Sunday, November 07, 2004

Five bands who have, at one point, been my favorite:
1.Ben Folds Five
2.Wilco
3."Weird Al" Yankovic
4.Soundgarden
5.The Presidents of the U.S.A.


I used to be fanatical about having a favorite band. Shouldn't you have a band that you think is the best, harest-working band in all of show business? Maybe. The truth about that is, I probably haven't had one since Ben Folds Five broke up. Wilco made this list because for years, they were a torch I had to carry against all of you hater (H8R) bastards who wouldn't listen to them.

The thing is, I don't have one now, and I don't feel the need for them. But if I did, today it'd almost certainly be Clem Snide. [See comments for explanation of why it's not the mountain goats, and furthermore, why it's not clem snide. But bear with me.] Because they have several records, and it's not just shocking that none of them are sub-par. What's shocking is just how high "par" has become for Clem Snide.

Today I listened to Your Favorite Music, previously my least-favorite Clem Snide CD. Now, I don't have a least favorite. I just don't. On "Your Favorite Music," there are at least three songs I consider Jaw-Droppingly Good. I will now tell you about each one:

Bread is high in the list of the prettiest or most moving songs I know. Don't ask me why. It's about baking bread, and it's so good it makes my heart ache a tiny bit when I think about it too hard. Some songs are good because they paint a scene using exactly the right details. This is one of them. Let me tell you about the first time I heard this song--not the first time I listened to it, but the first time I really heard it, the way White People can listen to Jimi Hendrix, but they can't hear him. I can remember sitting in an anonymous truck stop I've never seen before, and it's raining and I'm waiting for a girl to come and guide me to her house, and my windows are fogged and I'm exhausted, and I recline the seat in my car and laid there and, for the first time heard this.

Exercise was not a song I was sold on until I heard the singer from this band play it by himself, and halfway through the song, the multi-instrumentalist got on stage and played tuba with him. No shit. It sounded, all of the sudden, fragile and caring, which it only sounds like underneath the bouncy surface of the recorded version. The song is a piece of advice that breaks down like this: "You wouldn't try to pick up a couch on your own, would you, Buddy? No. You really might hurt yourself doing that. Yet, you don't think twice about trying to move mountains with your heart, and while that is admirable, you've got to watch out for your heart. Brace yourself. It is a muscle, that's all."

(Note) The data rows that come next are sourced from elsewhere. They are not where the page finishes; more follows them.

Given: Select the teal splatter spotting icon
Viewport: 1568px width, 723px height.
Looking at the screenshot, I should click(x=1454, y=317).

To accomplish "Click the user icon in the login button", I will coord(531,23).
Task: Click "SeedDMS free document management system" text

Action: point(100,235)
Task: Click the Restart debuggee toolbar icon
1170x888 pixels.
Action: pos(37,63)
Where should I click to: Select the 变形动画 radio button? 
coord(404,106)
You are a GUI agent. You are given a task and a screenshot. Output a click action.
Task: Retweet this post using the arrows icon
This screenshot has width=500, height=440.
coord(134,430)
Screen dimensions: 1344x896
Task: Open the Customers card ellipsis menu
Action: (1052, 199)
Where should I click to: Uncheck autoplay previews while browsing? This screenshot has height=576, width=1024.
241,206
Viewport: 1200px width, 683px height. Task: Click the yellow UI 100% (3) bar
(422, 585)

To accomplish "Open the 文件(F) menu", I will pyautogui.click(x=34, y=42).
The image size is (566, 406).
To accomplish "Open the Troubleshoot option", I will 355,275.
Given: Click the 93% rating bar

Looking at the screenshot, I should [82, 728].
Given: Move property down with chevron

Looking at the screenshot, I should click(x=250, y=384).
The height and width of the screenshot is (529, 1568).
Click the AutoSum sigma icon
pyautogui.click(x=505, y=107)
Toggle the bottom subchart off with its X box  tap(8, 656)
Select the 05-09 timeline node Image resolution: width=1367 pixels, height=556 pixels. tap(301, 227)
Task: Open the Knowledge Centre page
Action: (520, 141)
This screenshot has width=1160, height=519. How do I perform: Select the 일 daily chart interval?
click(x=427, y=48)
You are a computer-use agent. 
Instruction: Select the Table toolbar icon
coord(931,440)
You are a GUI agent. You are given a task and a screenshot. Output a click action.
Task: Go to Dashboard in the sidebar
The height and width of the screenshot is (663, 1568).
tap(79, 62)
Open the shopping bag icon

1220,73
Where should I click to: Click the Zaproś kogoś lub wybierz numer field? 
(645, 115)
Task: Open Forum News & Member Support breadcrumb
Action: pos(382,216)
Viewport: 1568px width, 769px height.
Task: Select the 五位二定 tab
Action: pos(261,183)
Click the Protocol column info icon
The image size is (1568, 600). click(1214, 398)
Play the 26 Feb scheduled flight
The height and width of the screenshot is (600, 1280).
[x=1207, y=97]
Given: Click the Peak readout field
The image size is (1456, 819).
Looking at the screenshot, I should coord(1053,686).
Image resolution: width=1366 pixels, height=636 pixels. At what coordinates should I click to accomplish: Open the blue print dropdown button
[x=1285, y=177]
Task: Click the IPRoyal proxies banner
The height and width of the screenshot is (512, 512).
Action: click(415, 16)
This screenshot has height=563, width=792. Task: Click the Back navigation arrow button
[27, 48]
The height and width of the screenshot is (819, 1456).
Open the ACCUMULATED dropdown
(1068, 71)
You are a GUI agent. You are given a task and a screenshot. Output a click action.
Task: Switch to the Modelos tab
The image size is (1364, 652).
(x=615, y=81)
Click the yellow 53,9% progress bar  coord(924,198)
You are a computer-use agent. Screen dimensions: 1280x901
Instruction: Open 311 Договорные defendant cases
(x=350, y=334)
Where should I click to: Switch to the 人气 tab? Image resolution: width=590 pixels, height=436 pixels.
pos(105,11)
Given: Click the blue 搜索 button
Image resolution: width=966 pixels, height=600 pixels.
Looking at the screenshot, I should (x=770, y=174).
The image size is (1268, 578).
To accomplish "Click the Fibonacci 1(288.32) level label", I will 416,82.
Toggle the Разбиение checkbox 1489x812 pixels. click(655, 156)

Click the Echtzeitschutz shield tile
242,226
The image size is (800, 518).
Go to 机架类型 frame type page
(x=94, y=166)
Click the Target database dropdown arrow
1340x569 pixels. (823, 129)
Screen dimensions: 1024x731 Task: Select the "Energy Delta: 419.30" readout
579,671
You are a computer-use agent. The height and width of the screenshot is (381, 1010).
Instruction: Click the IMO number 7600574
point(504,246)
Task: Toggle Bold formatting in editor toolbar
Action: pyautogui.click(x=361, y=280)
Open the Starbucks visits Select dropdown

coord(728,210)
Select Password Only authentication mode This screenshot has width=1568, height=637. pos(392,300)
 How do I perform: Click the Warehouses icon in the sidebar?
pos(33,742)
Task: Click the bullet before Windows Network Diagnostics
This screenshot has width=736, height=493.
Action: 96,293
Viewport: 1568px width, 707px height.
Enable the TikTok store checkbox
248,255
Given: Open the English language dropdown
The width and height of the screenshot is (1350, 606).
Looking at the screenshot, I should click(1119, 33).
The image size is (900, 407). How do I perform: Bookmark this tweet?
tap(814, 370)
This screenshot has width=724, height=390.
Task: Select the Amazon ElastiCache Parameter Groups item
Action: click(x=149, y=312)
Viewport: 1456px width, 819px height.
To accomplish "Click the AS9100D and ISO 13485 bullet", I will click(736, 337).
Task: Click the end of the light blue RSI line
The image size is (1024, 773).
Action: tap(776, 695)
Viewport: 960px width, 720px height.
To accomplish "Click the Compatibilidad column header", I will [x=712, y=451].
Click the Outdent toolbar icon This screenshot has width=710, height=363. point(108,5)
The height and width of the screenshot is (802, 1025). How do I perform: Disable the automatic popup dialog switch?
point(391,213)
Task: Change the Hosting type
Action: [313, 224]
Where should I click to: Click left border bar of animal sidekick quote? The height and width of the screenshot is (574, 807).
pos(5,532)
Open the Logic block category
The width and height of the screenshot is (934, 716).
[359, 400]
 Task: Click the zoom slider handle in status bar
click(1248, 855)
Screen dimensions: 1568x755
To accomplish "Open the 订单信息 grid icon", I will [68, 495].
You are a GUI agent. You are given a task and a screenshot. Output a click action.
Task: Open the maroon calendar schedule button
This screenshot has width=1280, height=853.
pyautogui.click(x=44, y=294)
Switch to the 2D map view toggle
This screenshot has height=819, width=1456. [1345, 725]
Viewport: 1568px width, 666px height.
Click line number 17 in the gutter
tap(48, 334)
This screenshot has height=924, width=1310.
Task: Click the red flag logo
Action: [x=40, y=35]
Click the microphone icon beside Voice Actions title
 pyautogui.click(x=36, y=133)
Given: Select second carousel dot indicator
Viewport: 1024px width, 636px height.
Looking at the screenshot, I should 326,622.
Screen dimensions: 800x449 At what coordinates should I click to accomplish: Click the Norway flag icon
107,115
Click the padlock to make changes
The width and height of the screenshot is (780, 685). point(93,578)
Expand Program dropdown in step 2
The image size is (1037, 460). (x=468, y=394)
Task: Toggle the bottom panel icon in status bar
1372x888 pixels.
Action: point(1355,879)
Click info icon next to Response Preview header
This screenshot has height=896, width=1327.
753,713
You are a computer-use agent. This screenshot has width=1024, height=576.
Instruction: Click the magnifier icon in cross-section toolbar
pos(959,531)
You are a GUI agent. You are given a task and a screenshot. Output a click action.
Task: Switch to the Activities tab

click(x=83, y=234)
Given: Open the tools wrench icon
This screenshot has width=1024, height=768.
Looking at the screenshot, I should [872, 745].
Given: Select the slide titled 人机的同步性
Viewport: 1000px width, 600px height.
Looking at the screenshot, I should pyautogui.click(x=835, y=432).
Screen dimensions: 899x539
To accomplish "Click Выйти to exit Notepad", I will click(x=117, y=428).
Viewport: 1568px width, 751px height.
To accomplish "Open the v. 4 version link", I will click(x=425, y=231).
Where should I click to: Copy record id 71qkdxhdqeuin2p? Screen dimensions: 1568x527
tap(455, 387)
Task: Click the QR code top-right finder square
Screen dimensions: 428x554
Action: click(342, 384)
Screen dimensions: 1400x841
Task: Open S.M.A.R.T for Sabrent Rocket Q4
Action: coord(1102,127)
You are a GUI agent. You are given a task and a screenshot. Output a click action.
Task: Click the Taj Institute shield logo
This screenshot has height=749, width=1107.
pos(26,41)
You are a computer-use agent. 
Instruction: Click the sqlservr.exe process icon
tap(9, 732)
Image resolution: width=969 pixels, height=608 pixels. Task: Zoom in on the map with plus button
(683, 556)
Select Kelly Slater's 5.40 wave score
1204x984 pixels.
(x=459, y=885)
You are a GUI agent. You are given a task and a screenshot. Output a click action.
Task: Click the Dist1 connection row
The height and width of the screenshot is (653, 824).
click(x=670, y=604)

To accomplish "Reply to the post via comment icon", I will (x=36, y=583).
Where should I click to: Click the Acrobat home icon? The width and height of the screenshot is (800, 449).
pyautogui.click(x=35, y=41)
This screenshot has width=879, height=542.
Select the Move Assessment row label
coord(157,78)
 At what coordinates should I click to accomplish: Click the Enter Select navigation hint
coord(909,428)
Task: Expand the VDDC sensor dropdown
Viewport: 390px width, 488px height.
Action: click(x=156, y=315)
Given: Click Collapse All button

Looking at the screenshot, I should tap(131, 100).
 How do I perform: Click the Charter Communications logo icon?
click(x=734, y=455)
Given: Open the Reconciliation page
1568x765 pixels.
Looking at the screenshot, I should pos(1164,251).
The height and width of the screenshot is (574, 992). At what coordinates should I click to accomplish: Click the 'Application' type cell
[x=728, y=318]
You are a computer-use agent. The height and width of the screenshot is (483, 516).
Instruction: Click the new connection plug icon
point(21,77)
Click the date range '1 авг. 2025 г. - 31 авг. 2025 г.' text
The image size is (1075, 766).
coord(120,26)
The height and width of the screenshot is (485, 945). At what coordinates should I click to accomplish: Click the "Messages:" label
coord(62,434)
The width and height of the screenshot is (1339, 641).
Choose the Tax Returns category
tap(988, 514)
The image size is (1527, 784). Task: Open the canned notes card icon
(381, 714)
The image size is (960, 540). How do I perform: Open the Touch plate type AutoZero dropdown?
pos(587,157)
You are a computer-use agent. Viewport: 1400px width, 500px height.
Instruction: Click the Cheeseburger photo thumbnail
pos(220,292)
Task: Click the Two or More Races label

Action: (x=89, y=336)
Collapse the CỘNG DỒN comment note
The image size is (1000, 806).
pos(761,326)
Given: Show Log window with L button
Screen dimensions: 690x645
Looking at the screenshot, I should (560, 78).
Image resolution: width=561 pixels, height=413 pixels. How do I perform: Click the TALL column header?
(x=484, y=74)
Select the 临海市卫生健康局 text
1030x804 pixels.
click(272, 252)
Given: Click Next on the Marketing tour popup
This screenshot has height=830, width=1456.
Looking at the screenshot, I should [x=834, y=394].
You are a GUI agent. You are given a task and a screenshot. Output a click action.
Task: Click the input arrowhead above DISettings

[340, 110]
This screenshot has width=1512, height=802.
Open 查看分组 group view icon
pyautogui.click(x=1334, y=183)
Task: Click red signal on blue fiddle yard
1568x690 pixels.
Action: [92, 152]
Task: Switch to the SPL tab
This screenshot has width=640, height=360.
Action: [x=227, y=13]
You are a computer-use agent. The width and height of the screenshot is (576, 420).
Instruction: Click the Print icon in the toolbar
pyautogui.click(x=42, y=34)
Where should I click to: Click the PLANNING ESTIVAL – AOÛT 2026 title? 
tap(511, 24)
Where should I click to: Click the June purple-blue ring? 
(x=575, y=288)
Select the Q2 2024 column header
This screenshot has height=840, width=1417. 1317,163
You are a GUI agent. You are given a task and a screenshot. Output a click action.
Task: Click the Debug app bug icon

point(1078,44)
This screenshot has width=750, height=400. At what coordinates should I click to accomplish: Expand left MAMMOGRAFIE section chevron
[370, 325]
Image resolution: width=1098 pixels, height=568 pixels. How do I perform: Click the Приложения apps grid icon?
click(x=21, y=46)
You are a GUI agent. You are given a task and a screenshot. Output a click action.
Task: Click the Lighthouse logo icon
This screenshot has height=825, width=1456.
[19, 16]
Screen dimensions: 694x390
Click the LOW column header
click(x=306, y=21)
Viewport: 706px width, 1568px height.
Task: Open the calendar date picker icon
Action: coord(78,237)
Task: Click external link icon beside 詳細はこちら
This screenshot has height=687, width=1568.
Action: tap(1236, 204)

Sweet Mother Russia is almost full of unintelligible lyrics. But they're the sort of unintelligible lyrics that surely mean something to the singer, and to some listener out there. Then again, some of the lyrics are perfectly intelligible, and any song that contains the line "how's that Deep Purple record I hummed in your hear/like a fight song whispered through a pillow" is a stunner in my book. Again, this song uses little snippets of ideas to sound deeply, achingly intimate with someone. And you get to look in on it really briefly. It's so beautiful, and somehow still very private. When the singer says "How's my sweet mother Russia/do you know sharks never sleep/busy bending their spine to receive you" it, somehow, some way, kills you. I have no idea how. When I know, I shall write something exactly that wrenching and esoteric. And that's the truth.